La pregunta que hace Jesús es la gran pregunta para este día: "¿Quién dicen ustedes que soy yo?" (véase San Mateo 16,15), una pregunta que no envejece nunca.
Hoy nos interpela, hoy nos atraviesa, hoy nos penetra con la misma fuerza que cuando fue dicha la primera vez. "¿Quién dices tú que es Jesús?" Y también hoy las respuestas serían muchas.
La gente de la Nueva Era habla mucho de Jesús. Dicen que Jesús es un maestro de la luz, es un hombre que alcanzó una perfección espiritual muy grande. Otros miran en Jesús al gran revolucionario, el que se opone a la clase dominante y llega hasta la muerte llevado por sus convicciones. Otros miran en Jesús a un místico, un poeta, un filósofo, un buen hombre.

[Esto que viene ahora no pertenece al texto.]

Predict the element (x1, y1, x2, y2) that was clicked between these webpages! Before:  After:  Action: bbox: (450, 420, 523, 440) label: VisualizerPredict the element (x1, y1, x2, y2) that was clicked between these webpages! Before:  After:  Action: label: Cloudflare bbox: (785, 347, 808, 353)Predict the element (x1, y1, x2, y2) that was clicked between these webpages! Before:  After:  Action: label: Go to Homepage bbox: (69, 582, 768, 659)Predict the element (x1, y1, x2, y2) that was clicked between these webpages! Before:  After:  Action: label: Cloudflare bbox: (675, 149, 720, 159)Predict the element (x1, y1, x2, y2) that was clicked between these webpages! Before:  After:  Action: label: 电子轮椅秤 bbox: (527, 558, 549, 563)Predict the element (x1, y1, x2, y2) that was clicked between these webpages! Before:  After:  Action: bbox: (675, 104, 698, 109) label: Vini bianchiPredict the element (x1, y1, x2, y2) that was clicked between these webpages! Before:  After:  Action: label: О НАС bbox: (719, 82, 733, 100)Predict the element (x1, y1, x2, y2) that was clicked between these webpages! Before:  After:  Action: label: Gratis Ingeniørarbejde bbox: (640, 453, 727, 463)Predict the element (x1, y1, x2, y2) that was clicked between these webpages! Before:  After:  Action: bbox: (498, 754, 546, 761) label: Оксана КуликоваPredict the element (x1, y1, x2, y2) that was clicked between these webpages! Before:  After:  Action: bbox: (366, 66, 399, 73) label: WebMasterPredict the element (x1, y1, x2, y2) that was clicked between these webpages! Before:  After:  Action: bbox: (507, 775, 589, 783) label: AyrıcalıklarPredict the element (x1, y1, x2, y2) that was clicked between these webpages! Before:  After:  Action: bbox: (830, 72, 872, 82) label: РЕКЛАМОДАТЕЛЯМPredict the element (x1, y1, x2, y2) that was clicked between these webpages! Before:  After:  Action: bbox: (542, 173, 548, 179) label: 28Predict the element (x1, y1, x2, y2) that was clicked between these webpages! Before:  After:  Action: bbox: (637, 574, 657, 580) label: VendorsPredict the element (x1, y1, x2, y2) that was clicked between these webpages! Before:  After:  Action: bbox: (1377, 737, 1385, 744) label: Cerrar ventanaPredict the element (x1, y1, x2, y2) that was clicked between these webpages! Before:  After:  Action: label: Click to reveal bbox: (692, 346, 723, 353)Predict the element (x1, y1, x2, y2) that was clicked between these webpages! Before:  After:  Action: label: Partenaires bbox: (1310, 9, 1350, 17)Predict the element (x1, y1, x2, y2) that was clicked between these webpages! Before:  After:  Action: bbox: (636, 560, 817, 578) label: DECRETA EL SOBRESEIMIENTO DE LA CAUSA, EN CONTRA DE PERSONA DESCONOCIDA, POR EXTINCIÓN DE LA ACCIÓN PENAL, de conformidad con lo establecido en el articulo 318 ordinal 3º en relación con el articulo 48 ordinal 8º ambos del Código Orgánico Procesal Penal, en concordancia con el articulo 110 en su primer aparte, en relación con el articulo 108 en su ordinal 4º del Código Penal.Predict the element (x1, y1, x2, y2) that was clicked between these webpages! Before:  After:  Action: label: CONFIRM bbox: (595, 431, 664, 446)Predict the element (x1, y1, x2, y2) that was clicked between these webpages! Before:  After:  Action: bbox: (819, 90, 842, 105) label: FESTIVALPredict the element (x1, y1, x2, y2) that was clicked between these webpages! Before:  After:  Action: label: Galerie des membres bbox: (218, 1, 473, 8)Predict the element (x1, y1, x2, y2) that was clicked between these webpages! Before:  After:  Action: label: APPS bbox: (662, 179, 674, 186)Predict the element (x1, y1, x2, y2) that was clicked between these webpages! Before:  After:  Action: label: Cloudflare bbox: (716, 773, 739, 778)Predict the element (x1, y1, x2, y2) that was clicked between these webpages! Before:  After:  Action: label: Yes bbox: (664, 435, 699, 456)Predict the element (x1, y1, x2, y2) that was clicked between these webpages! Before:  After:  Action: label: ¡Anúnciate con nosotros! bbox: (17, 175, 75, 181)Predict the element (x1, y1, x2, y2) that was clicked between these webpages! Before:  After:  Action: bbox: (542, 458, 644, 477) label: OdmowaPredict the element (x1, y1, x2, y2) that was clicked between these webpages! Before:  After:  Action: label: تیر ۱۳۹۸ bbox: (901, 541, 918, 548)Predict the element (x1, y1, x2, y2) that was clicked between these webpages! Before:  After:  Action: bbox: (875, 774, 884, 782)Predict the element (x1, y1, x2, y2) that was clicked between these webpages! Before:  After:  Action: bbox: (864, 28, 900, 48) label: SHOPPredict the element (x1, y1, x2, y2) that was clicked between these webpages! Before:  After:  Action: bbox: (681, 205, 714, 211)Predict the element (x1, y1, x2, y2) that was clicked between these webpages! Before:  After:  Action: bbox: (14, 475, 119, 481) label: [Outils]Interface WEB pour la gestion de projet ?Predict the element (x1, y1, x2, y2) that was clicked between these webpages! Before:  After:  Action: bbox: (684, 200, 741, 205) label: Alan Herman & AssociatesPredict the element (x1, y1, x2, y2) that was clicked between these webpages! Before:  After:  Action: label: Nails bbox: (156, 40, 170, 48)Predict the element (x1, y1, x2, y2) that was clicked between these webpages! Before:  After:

"¿Quién es Jesucristo para mí?" Esta pregunta no envejece. Uno puede responder desde uno mismo, desde lo que uno encuentra en su propio corazón. Pero el evangelio de hoy nos quiere llevar más allá de nuestro propio corazón.
La respuesta más perfecta no es la que da nuestra naturaleza. La respuesta grande sucede cuando una voz, salida de nuestras entrañas, salida de lo más profundo, pero una voz que viene en realidad del Cielo, nos permite decir: "Tú eres el Mesías, tú eres el Ungido, tú eres el Cristo, tú eres el Salvador".
Esa voz, que nace de adentro, pero que como decía San Agustín, "está más adentro de nosotros que nosotros mismos", esa voz profundísima, no es otra sino la voz del Padre, que por el poder de su Espíritu se adueña de nosotros, en una llamarada nos recorre de abajo a arriba y nos permite exclamar: "¡Tú eres el Señor!"
Nadie puede decir que Jesús es el Señor, nadie lo puede decir, si no es por ese poder, si no es por esa llamarada del Espíritu, que permite que la voz del Padre brote de nuestros labios. Con nuestra naturaleza humana, solamente vemos en Jesús a una persona inteligente, a una persona coherente, a una persona valiente, a una persona hermosa; hasta ahí ven nuestros ojos. Necesitamos del auxilio, -como lo necesitó Pedro-, del Espíritu, para que se deje oír esa voz que está más adentro de nosotros que nosotros mismos.
Nosotros, hermanos, somos imagen de Dios, imagen viva de Dios. Dios se puede ver adentro de nosotros. Adentro de nosotros, Dios mismo puso su imagen y no una imagen muerta, sino una imagen viva. La mirada de Papá Dios, la voz de Papá Dios, está allá, porque nosotros somos imagen de Él.